Но последним данным науки, муравей ничего не припасает на зиму. Уже это должно чувствительно отразиться на той популярности, что создана ему литературой. Муравей трудится, только когда за ним наблюдают, да и то при условии, что наблюдатель — человек с простодушно–доверчивой физиономией натуралиста и что он все время что–то строчит в своей записной книжке. Но это форменное очковтирательство, и в воскресных школах муравью не будет больше доверия. Муравей не разбирает толком, что годится, а что не годится ему в еду, – но это же форменное невежество, и оно крайне повредит ему в глазах всего света. Муравью достаточно обойти вокруг пня, чтобы потерять дорогу домой, — но это же форменное слабоумие; и поскольку сей позорный факт установлен, ни один разумный человек не станет больше уважать муравья, и ни одна чувствительная душа не станет с ним носиться. Хваленое трудолюбие муравья объясняется исключительно тщеславием и никакого эффекта не дает, поскольку он никогда не доносит до дому того, над чем хлопочет. А это и вовсе губит его репутацию и полностью сводит на нет его значение как могучего морального фактора, раз ни один лежебока им больше не пленится. Удивительно и уму непостижимо, что такому лицемеру удавалось водить за нос многие нации, да еще в течение многих веков, и что никто до сих пор не разоблачил его.
Муравей силен, но нам попался еще один пример незаурядной физической силы там, где раньше мы ее не замечали. Гриб–поганка, достигающий за одну ночь своего полного развития, взрыл и поднял в воздух слежавшийся слой сосновых игл и грязи вдвое больше себя объемом и поддерживал его в воздухе, как столб поддерживает навес. Десять тысяч поганок могут, стало быть, поднять на воздух человека. Ну а толку–то что?
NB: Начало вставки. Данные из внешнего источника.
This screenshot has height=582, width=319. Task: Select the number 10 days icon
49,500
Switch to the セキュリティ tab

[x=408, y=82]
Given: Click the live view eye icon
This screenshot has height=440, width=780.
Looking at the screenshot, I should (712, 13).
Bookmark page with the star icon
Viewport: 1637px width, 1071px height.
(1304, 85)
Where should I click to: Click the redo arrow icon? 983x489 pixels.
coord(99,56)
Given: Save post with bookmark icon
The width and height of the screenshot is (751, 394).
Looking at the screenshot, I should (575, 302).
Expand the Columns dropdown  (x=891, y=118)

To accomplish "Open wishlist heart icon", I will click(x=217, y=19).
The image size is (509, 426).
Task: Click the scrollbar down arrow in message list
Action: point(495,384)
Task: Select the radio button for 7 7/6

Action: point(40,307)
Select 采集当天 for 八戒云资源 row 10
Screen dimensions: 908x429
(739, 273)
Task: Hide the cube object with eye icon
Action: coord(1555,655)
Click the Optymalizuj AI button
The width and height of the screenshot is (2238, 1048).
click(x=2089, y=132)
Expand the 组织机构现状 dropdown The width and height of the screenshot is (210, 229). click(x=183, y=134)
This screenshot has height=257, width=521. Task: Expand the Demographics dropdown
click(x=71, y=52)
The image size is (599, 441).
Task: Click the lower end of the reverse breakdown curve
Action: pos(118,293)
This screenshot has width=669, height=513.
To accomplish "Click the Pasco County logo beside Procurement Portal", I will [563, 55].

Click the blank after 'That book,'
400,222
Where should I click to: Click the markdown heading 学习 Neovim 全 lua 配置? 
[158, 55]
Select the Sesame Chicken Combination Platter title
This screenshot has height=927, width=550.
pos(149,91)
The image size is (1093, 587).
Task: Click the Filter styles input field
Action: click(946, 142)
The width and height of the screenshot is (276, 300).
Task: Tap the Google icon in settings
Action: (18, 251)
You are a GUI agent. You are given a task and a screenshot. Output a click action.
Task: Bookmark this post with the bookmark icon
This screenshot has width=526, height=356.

Весь день дорога вела нас в гору. Когда же часов в пять или в половине шестого мы поднялись наверх, густая завеса зелени вдруг раздвинулась, и мы увидели глубокую красивую лощину, а дальше обширную панораму лесистых гор; их вершины сверкали на солнце, а изрезанные ущельями склоны тонули в лиловатой мглистой дымке. Лощина, лежавшая у наших ног, по названию Аллерхейлиген, в верхней своей части представляет зеленую поляну — чудесное место для уютного, спокойного человеческого гнезда, удаленного от мира с его суетой, и, разумеется, монахи в свое время не преминули его высмотреть: лежащие перед нами живописные развалины их церкви и монастыря свидетельствуют о том, что и семьсот лет назад священники с безошибочным чутьем прибирали к рукам все лучшие уголки и местечки, как они это делают сегодня.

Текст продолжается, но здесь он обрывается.